05 Mayıs 2024, Pazar Gazete Oksijen
14.07.2023 04:30

Kaçıncı bahar?

Halen köşebaşlarını tutmuş, kurumlarda özellikle beyaz yakalılar arasında belli pozisyonlara gelmişlerin ortak bir tanımı var: “Geanjşler”… Teknolojik gelişmeleri takip etmekte zorlanan, her gün onlarcası piyasaya sürülen yeni kavramların, oyun, eğlence, merak, hobilerin tamamen şekil değiştirmesi, sosyal platformlar üzerinden yepyeni toplulukların, aidiyet biçimlerinin gelişmesi ve dönüşümün yansımalarını kavrayamayan, çözemeyen, anlamlandıramayanlar, yapabilenleri bu lafta tanımlıyor. Daha da aymazları “Zee Kuşaa” diyerek, tanımını tam yapamadıkları ve ait olmadıkları bir yaşam biçimini tanımlamaya çalışıyorlar. Sanki aynı on yıl içinde doğanlar dünyanın ya da ülkelerin her yerinde aileden, kültürden, eğitimden, toplam çevreden bağımsız aynı şekilde düşünüyor, karar veriyor, yapıyor, hissediyormuş gibi. Ama dönüşüme ayak uyduramayanların ötekileştirme gayretlerinin hedefi olmaktan kurtulamıyorlar.

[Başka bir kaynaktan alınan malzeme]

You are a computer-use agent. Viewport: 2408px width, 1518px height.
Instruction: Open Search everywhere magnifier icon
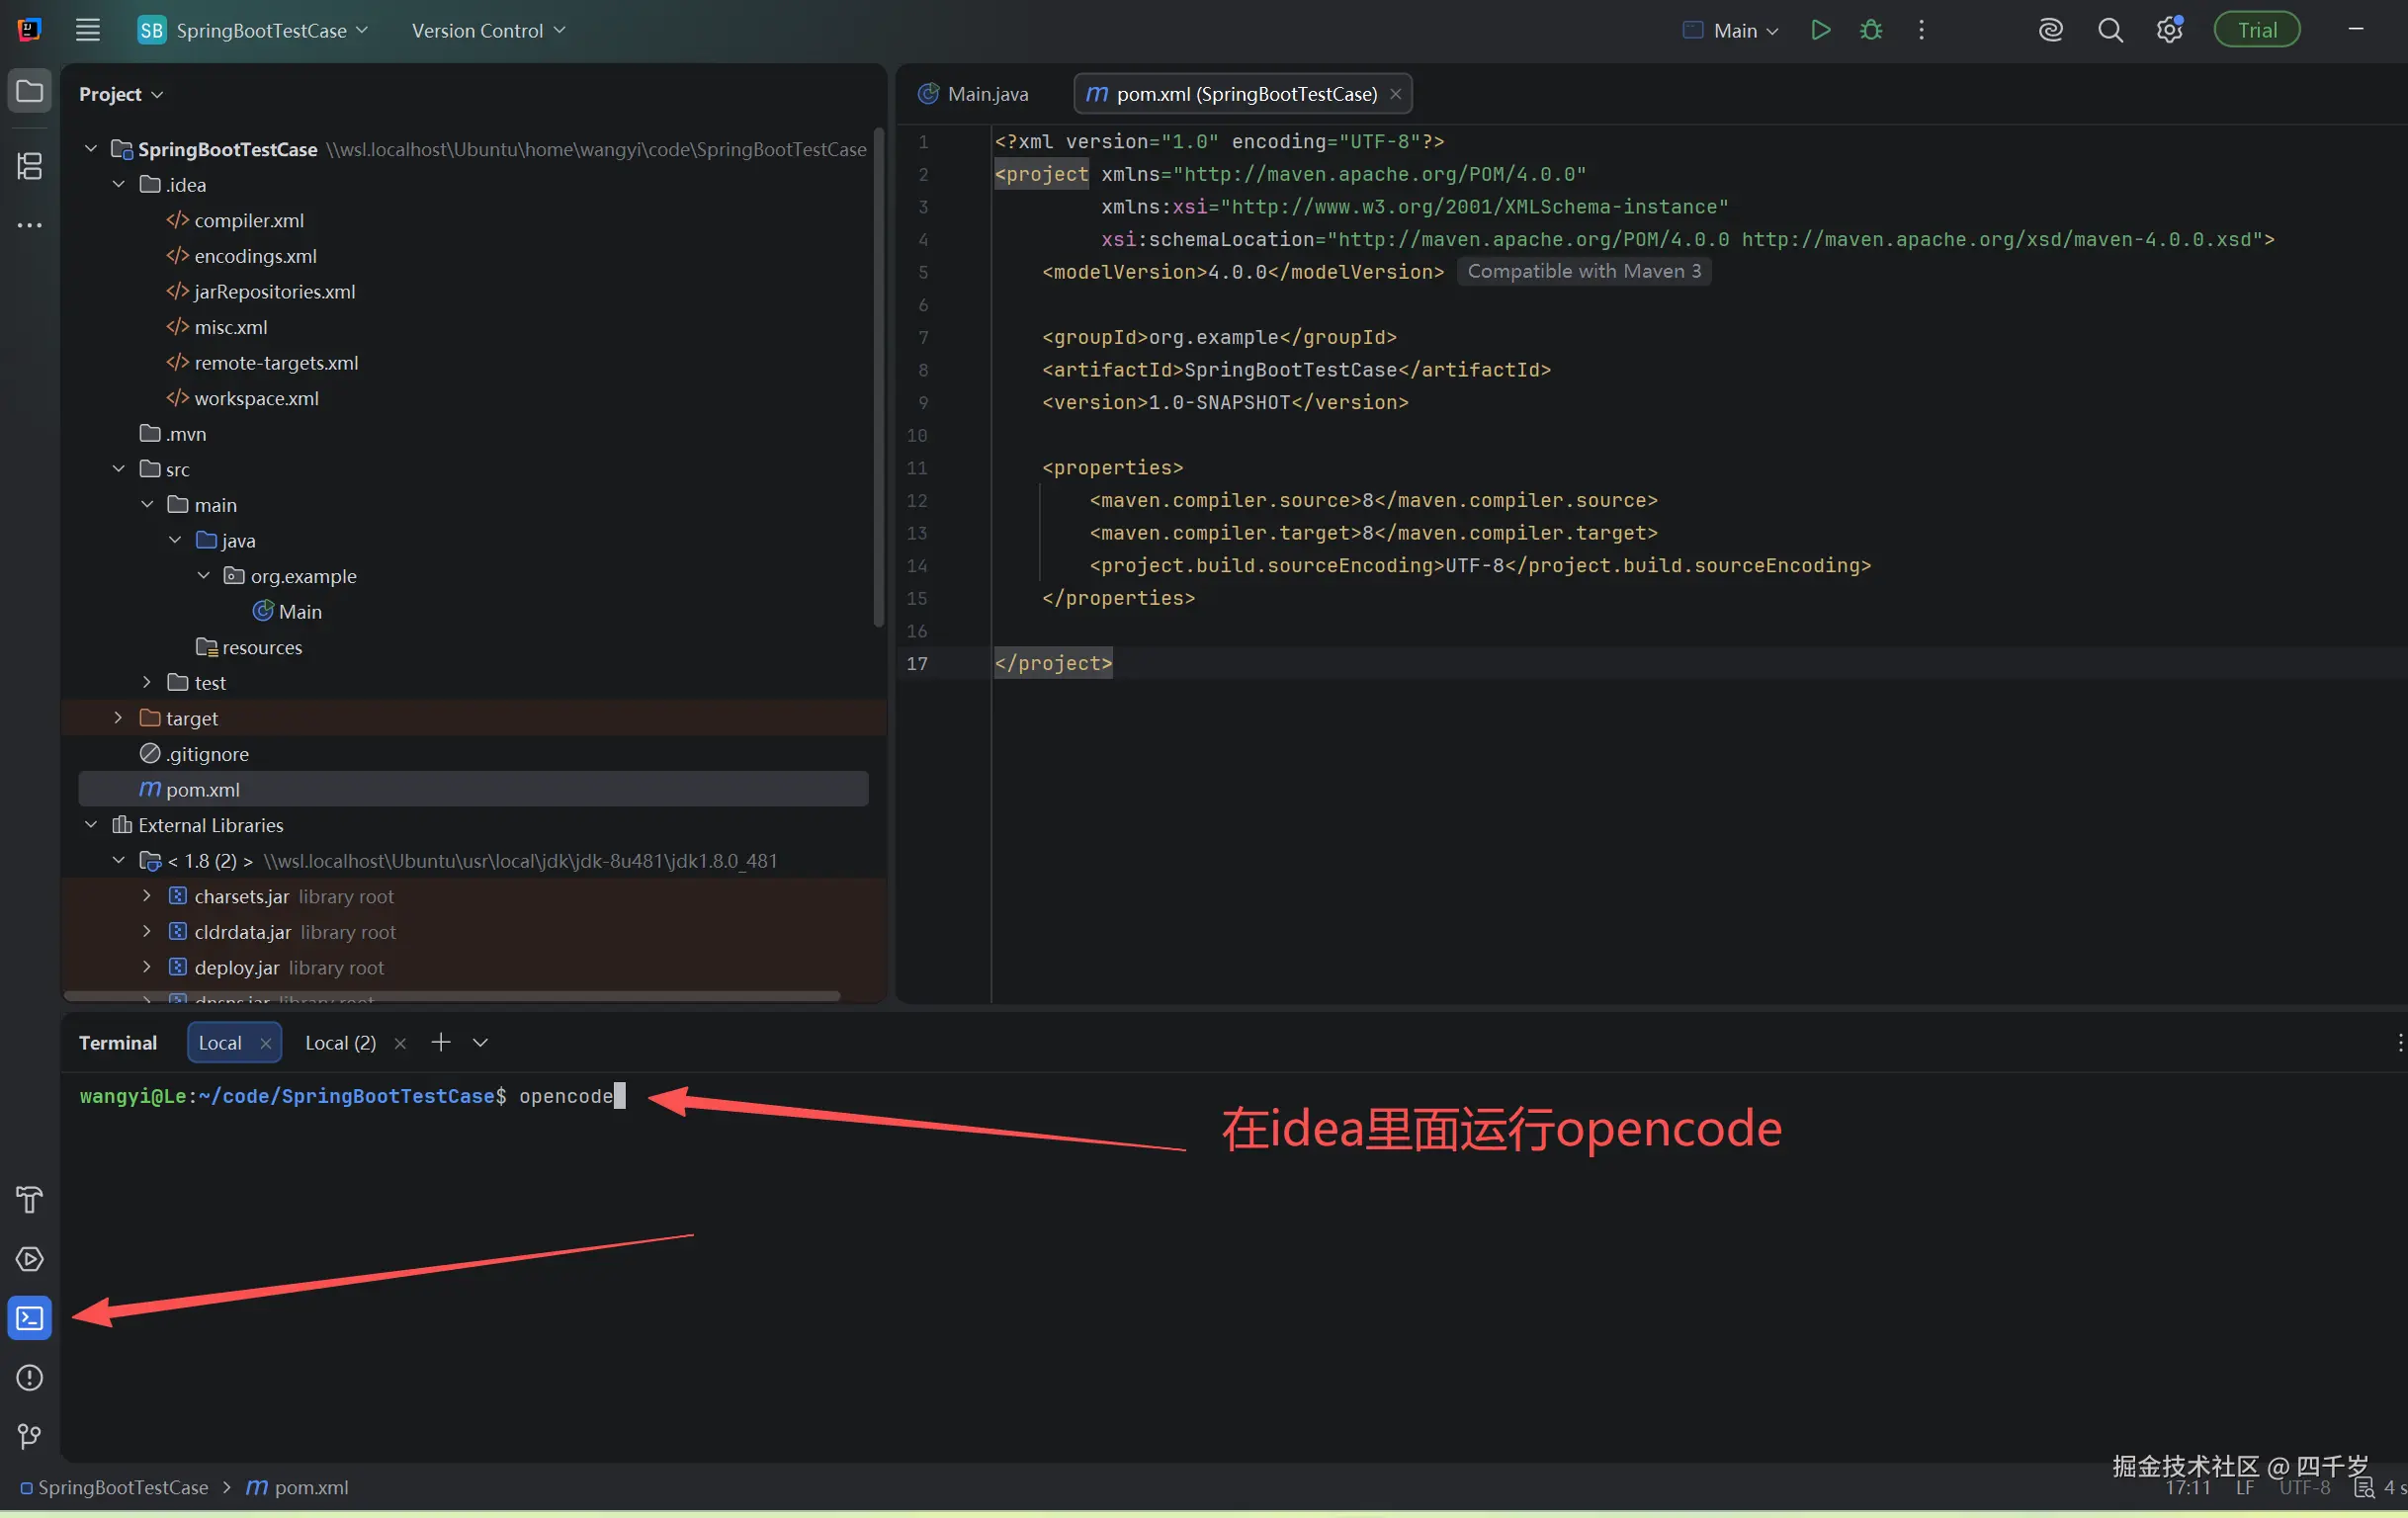coord(2109,29)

Yaştan öte dünyayı ele alış biçimi bir türlü kriter yapılamıyor. Öte yandan kime “genç” denmesi gerektiği de tartışılır. Oy vermek için on sekiz yaş yeterli ise bu yaşa gelenler artık büyük mü? Günlük dilde üniversiteyi bitirip hele de erken evlenenler pek sever ‘gençliğimde’ ya da ‘ben gençken’ demeyi. Uzunca bir süredir de genç bir ülke olunduğu hissi hakimdir. Yeni geliştirilen ürünler, tekstil ürünleri ölçüleri, eğlence kalıpları, bunların reklamlarındaki ton hep genel hedef kitlenin yirmili yaşların ortasında olduğu varsayımına dayalıdır. Üstelik bu grubun pek çok ürün ve hizmet için henüz yeterli geliri olmamasına rağmen. Ama nüfus yaşlanmakta.